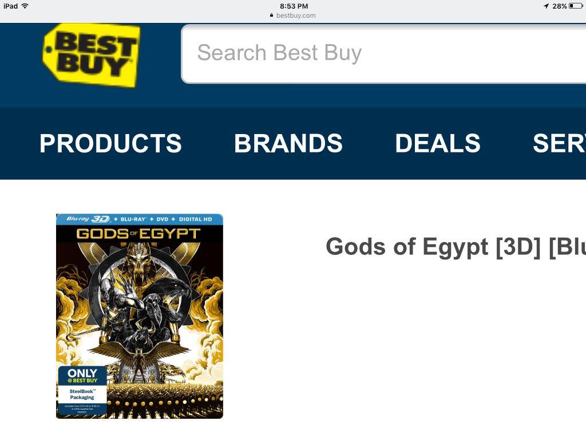
Task: Open the Gods of Egypt cover thumbnail
Action: point(140,316)

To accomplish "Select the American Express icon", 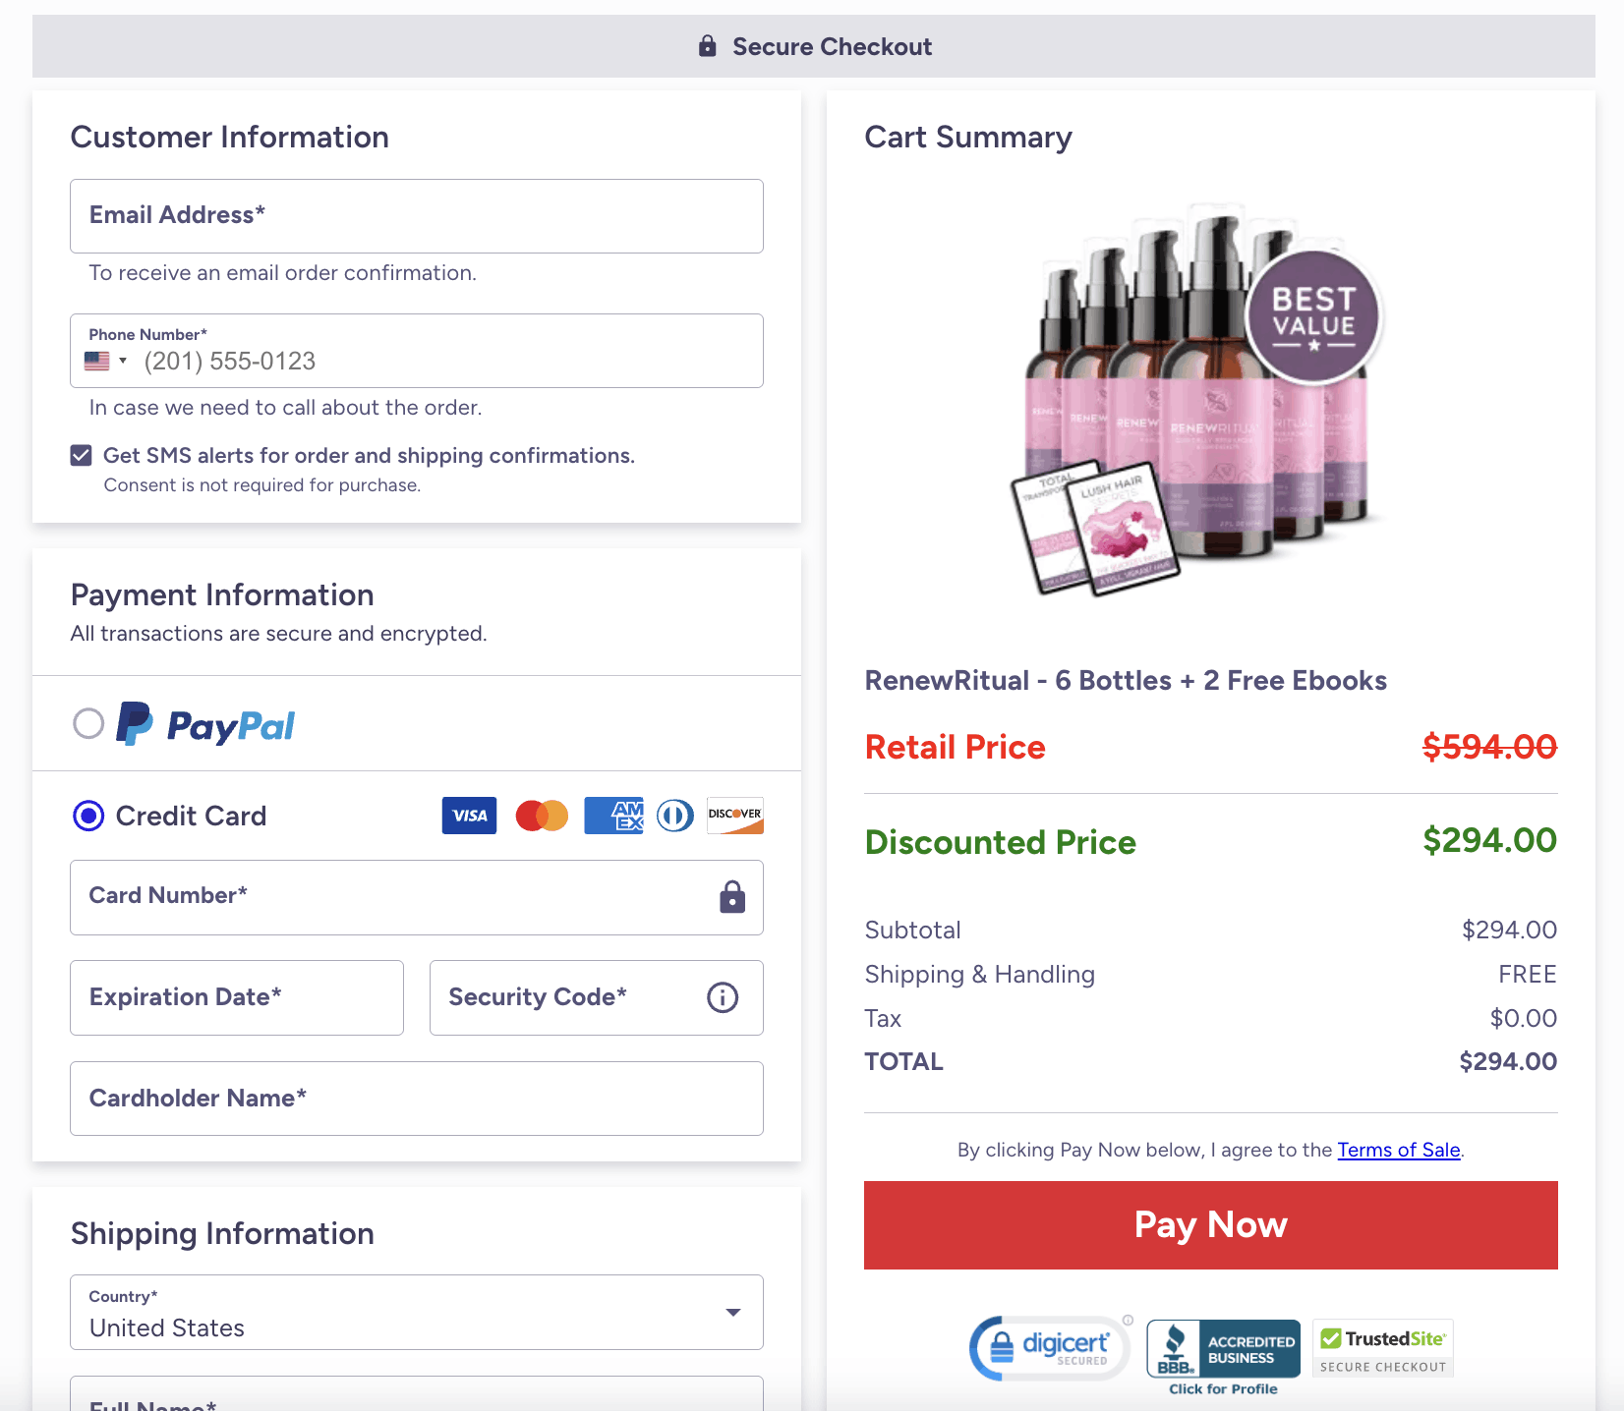I will click(x=613, y=816).
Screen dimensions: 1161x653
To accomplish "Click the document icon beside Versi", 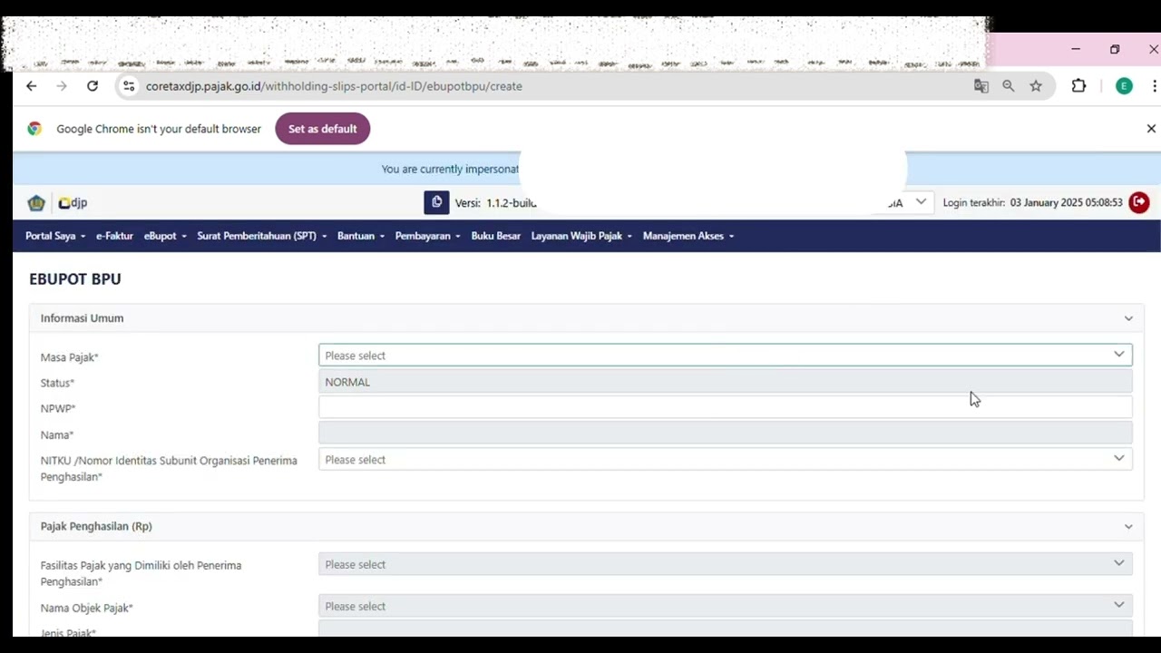I will point(436,202).
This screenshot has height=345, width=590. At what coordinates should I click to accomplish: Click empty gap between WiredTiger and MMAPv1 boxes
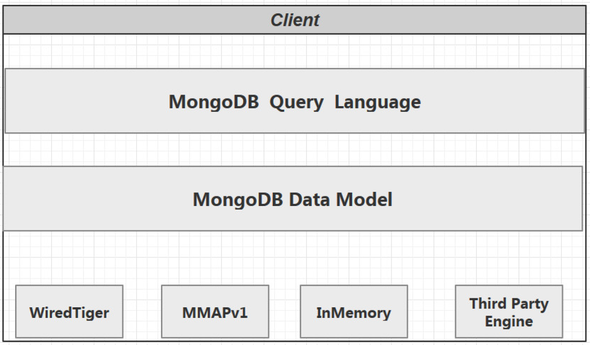142,312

§ What this task involves: Once the line containing "This screenshot has" is found, write out exactly that line and each line after it through the end of the entries, omitting pictures.

§ Your solution:
This screenshot has height=345, width=590. At what coordinates should I click to accomplish: Click empty gap between WiredTiger and MMAPv1 boxes
142,312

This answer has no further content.